● RECORD SET
┄┄┄┄┄┄
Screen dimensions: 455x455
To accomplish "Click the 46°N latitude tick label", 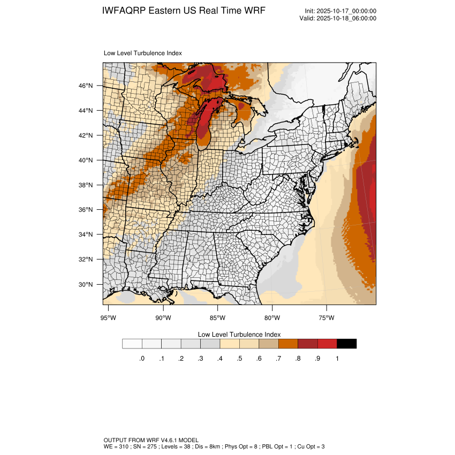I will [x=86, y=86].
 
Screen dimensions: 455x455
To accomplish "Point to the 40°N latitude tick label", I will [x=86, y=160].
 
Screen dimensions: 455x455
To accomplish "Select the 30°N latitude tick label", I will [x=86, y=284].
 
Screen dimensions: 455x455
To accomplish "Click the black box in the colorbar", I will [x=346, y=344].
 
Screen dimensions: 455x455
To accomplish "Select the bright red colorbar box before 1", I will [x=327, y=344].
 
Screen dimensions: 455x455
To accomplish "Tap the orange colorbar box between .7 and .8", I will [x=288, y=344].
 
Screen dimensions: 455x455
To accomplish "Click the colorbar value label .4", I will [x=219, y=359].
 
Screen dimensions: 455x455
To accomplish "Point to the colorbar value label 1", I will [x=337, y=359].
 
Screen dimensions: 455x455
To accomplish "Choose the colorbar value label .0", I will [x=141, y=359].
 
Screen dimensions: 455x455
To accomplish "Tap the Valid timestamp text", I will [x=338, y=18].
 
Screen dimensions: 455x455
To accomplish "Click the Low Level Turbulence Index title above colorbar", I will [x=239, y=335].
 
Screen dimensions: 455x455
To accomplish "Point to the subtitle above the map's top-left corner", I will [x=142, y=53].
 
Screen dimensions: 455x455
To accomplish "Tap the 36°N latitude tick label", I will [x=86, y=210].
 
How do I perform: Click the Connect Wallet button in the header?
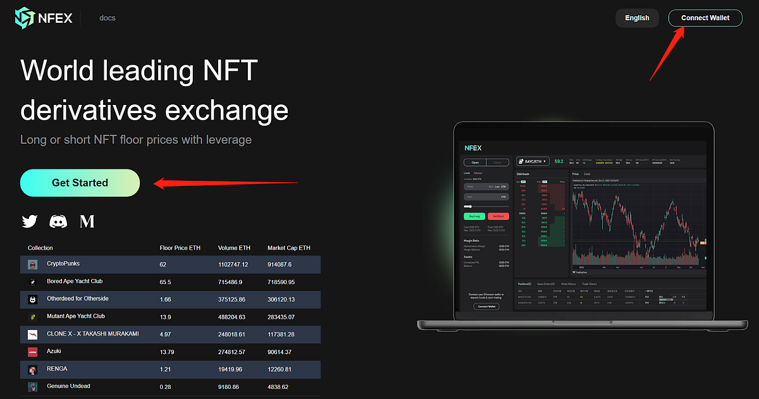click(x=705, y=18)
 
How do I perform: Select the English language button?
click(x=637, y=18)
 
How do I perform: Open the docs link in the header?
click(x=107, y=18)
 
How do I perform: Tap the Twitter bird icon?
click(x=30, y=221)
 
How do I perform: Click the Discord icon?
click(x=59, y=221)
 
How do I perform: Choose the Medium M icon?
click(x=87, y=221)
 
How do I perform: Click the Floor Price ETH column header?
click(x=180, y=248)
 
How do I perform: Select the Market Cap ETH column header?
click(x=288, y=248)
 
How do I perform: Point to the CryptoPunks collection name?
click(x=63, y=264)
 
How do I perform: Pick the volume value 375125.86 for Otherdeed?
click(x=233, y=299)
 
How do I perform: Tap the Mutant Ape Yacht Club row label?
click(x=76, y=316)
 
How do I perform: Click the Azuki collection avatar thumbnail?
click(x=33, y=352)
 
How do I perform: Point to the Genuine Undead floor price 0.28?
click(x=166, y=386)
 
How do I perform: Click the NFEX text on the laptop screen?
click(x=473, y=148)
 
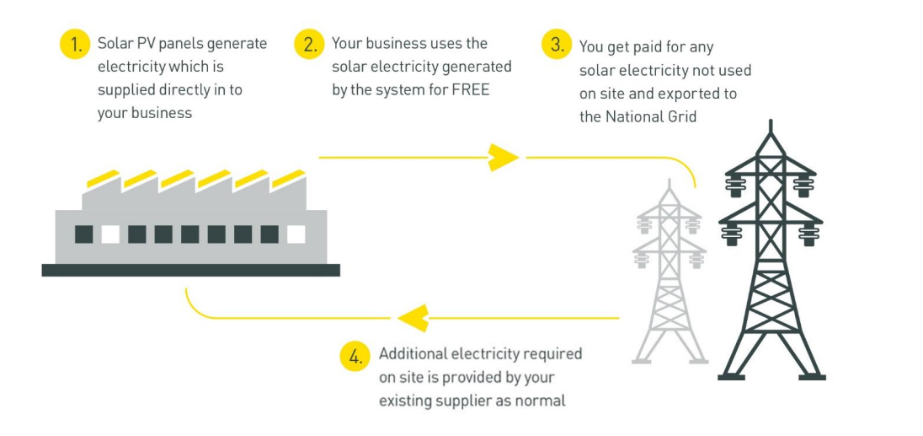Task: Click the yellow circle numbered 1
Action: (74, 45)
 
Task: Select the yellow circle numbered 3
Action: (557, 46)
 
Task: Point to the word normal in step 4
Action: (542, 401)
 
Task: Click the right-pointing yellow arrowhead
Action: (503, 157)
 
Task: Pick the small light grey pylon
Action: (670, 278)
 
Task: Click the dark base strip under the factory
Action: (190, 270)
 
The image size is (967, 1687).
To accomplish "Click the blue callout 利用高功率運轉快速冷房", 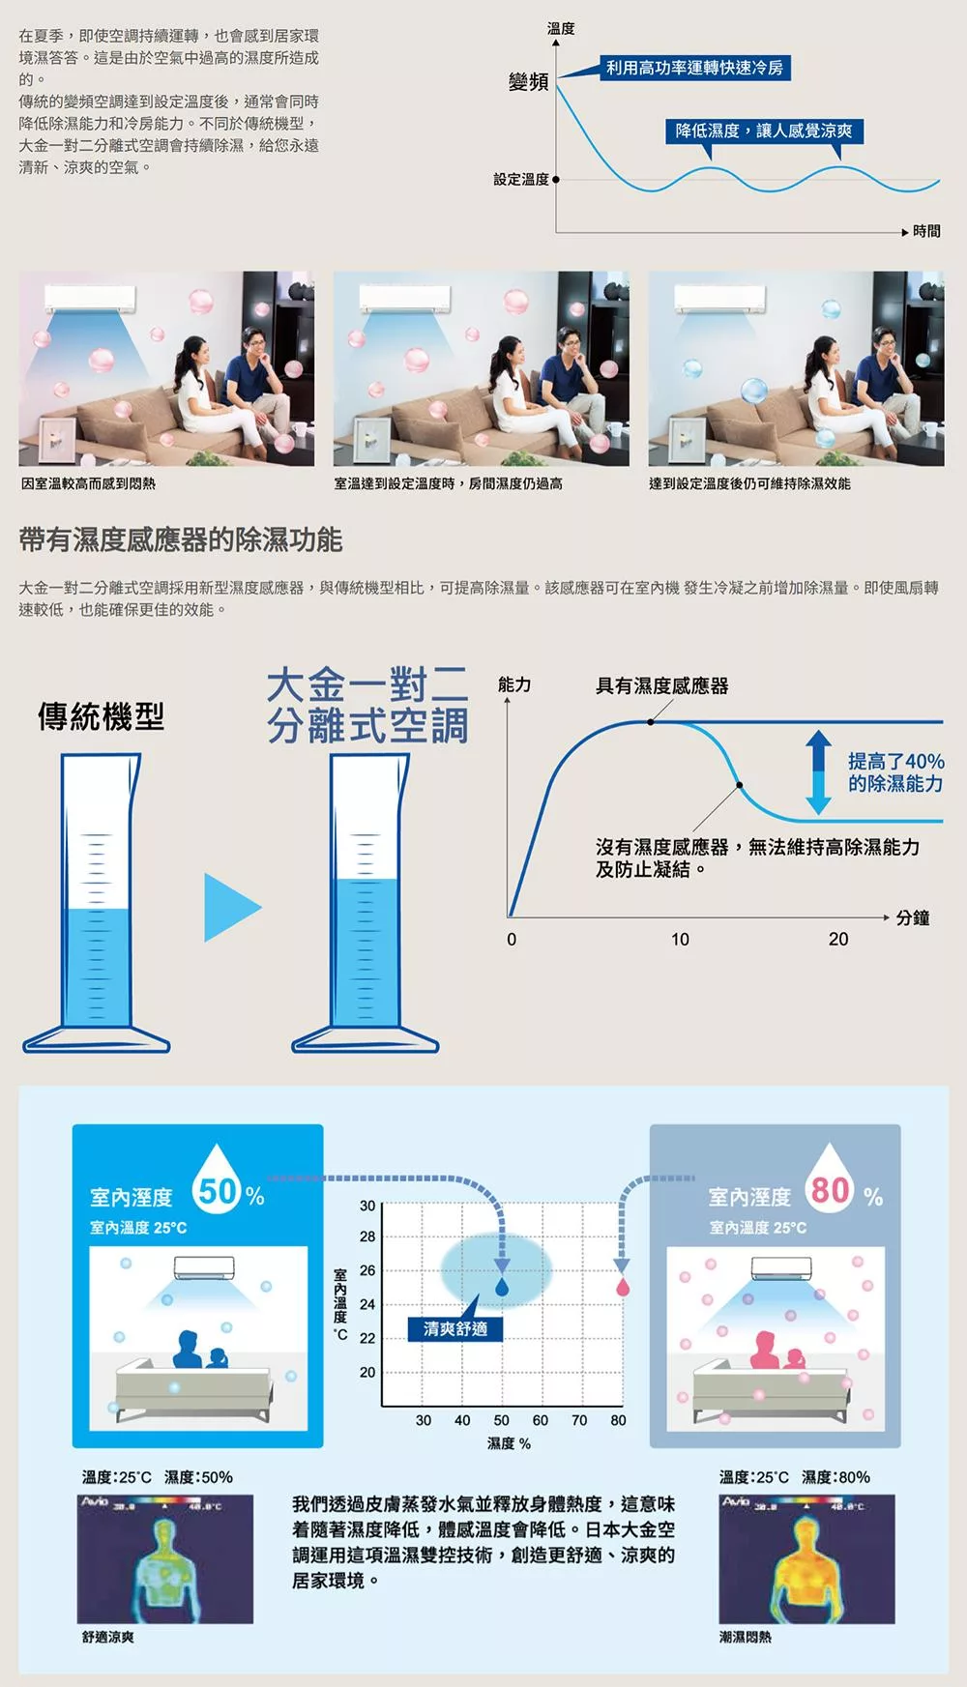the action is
┄┄┄┄┄┄
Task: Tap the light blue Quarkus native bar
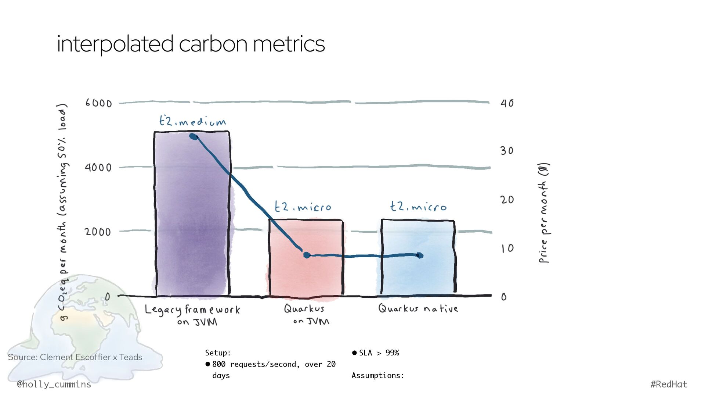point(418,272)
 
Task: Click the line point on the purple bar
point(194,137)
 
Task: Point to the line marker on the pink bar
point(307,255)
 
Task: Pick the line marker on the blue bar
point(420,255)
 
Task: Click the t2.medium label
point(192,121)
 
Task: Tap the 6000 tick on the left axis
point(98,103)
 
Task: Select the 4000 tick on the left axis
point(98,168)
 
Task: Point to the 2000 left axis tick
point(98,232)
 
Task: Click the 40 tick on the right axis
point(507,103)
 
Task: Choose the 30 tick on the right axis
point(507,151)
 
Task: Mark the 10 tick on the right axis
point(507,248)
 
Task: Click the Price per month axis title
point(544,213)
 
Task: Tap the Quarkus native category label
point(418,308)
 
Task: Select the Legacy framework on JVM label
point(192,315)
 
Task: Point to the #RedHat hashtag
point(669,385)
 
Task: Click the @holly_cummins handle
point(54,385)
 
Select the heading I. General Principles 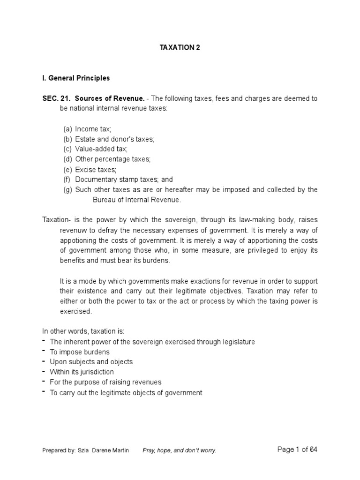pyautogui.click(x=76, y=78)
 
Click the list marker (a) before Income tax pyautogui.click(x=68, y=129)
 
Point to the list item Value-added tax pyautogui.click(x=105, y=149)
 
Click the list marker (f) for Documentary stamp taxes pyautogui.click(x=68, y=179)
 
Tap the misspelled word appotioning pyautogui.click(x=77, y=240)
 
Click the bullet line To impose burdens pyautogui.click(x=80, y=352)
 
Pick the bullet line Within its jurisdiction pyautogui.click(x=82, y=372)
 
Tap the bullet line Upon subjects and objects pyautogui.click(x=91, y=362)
┄┄┄┄┄┄
● TASK DESCRIPTION
Scale the answer coordinates in the stretch from the line containing "Task: Select the 4000 tick on the left axis" through the line containing "point(544,213)", both ends included. Write out only those lines again, requests unchanged, with each coordinate multiplied by 0.9 and rounded to a whole number, halves rounded up.

● OUTPUT BELOW
Task: Select the 4000 tick on the left axis
point(88,151)
 
Task: Point to the 2000 left axis tick
point(88,209)
 
Task: Click the 40 tick on the right axis
point(456,93)
 
Task: Choose the 30 tick on the right axis
point(456,136)
 
Task: Mark the 10 tick on the right axis
point(456,223)
 
Task: Click the Price per month axis title
point(490,192)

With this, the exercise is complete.